Screwing the preacher’s daughter the way we did was the biggest mistake of my life. I was drunk, and we got carried away. She didn’t deserve that.
“Nah, man. You head out. I’ve got some math homework to do.” My failing grades are part of the reason Coach is working me so hard.
If I keep failing, he won’t let me run anymore, and not even my father can stop that from happening.
Cindy struts by in her blue and white cheer uniform, her perfect curls bouncing unnaturally, trying to get my attention. Bax’s head drops to the side as he stares at Cindy’s juicy ass.
“You coming, Tommy?” she calls over her shoulder.
I keep my focus down, regretting the fact I had screwed her a few weeks ago. “Not today.”
She frowns, then shifts her attention. “Bax?”
He grins like a kid in a candy store. “Oh, hell yeah I’m coming,” he shouts after her and slaps me on the back. “Later, dude.”
He does a groovy dance and saunters over to her, his long hair swaying as he walks, before he wraps his arms around her and tickles her. She tilts her head back and laughs, slapping his hand off her, and Remy joins them.
Baxter, Remy, and I’ve been tearing it up for years, and we were unstoppable.
Now, Remy won’t even look at me, and Bax is caught between us, a fractured line separating us.
I sigh, re-lace my shoe, and begin my two-mile jog, immediately replaying the song in my head that’s become an unexplainable obsession, consuming my every thought.
We all have our coping mechanisms, I guess, for the tragedy that shattered everyone at the beginning of the year. Daniel Jenkins’ murder left its mark, and whoever did it is still walking among us. At least, that’s what I think.
Getting stabbed fifteen times and left for dead on a busy trail should be an unusual occurrence, but in Kinsmen, events like that are not uncommon. Everyone thinks this place is cursed, and whispers of a serial killer have been circulating for years.
But I’d bet a silver penny it wasn’t Remy Vital that killed Talia’s boyfriend.
The investigation is ongoing. They couldn’t find any evidence it was Remy, other than he was the one who found him.
That was an emotional kill.
When Talia found out, she never got over it. She dated Daniel Jenkins for four years before it happened. They were high school sweethearts, and both attending Kinsmen University.
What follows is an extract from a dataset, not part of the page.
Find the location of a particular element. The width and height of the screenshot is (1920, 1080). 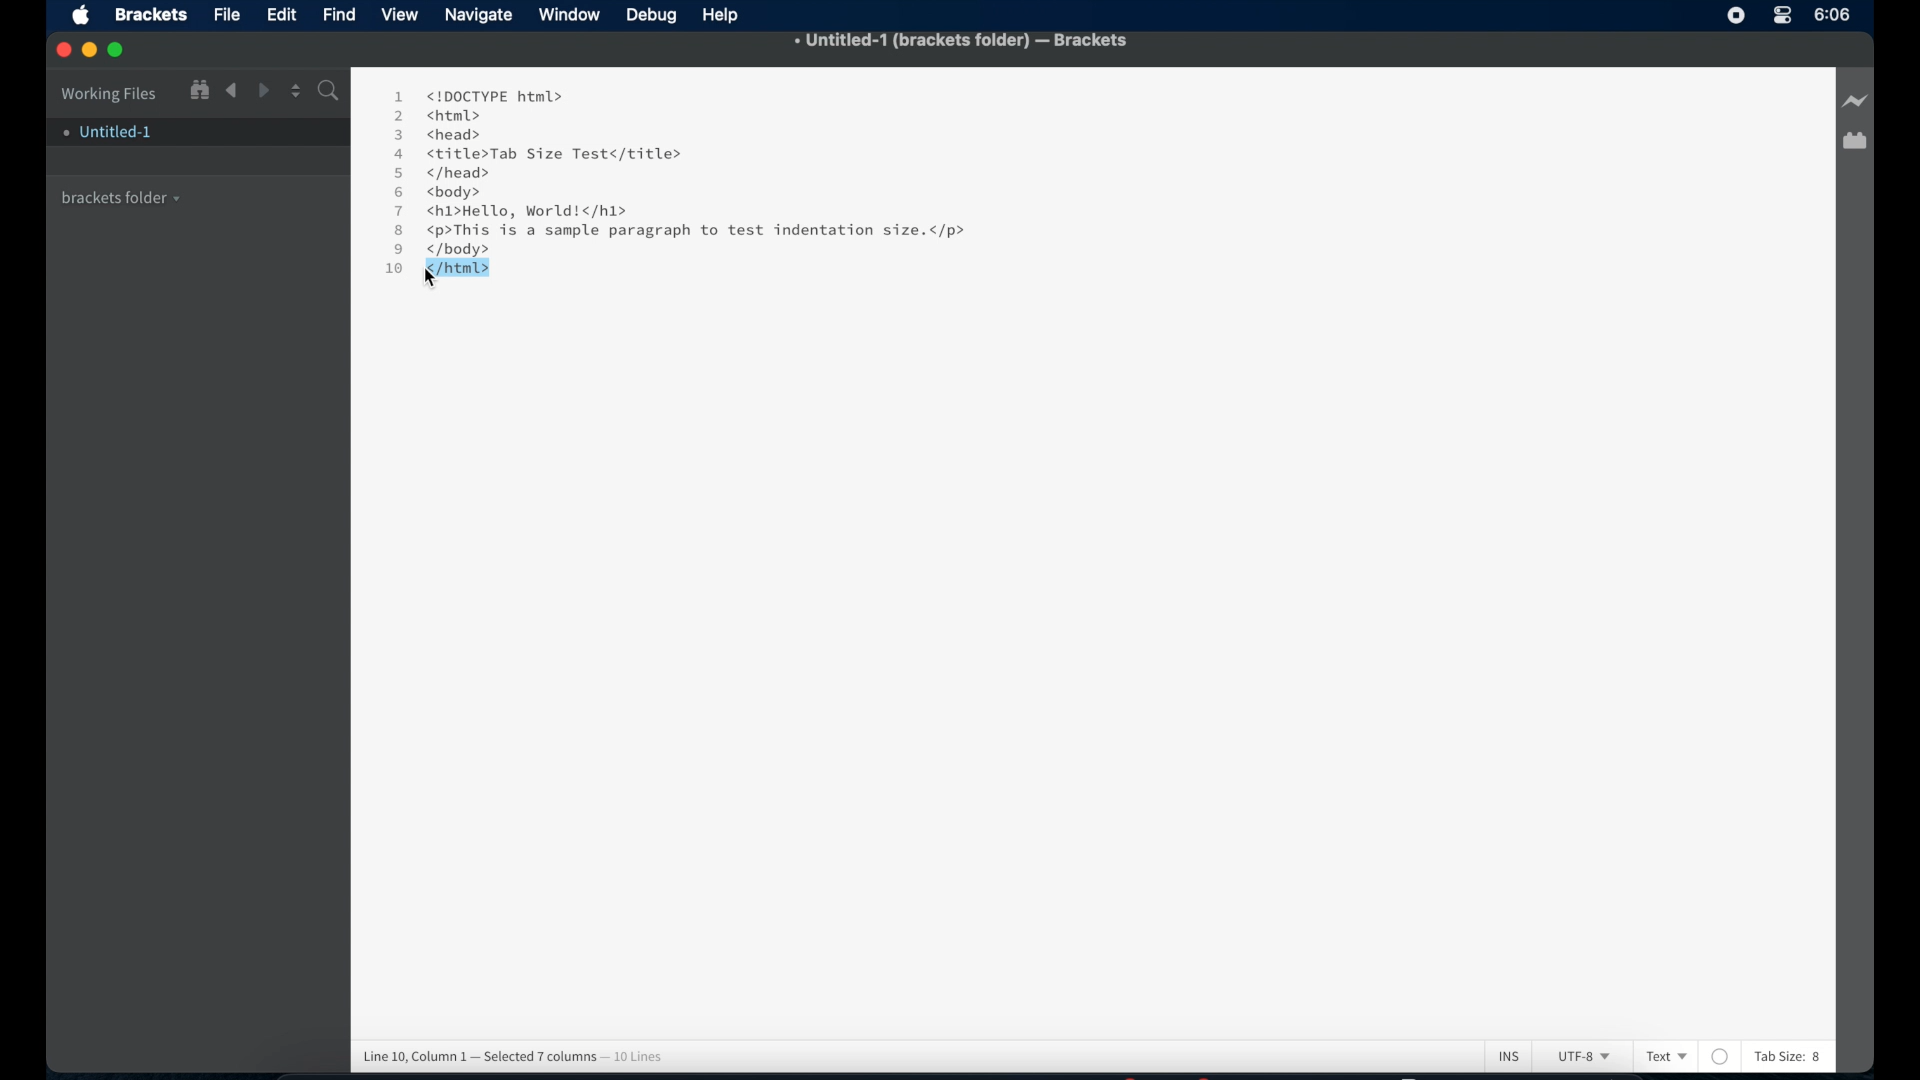

Line 10, Column 1-Selected 7 columns-10 Lines is located at coordinates (520, 1054).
She was investigated, of course, but I could never imagine a tiny girl like that taking down a guy my size. She went away after that to rehab or therapy or some shit with some hippies in the forest—and she’s still there.
Everyone in this town is superstitious, but the real issue is this town is messed up. The longer people live here, the more they get sucked into this hellhole, and the more people go insane.
That white-haired girl just walked into a deathtrap.
I’m in a piss-poor mood as I finish my laps under the searing spring sun. I do an extra mile, just to spite everyone, and by the time I’m done my legs are like Jello.
My chest tightens during my shower and for a few minutes after. I end up smashing my locker while I get dressed for lunch. My stomach churns, like it’s going to eat itself.
I push open the double doors leading outside and notice Bax and the rest of them near the dusty parking lot getting ready to pile into his new Shaggin’ Waggin’.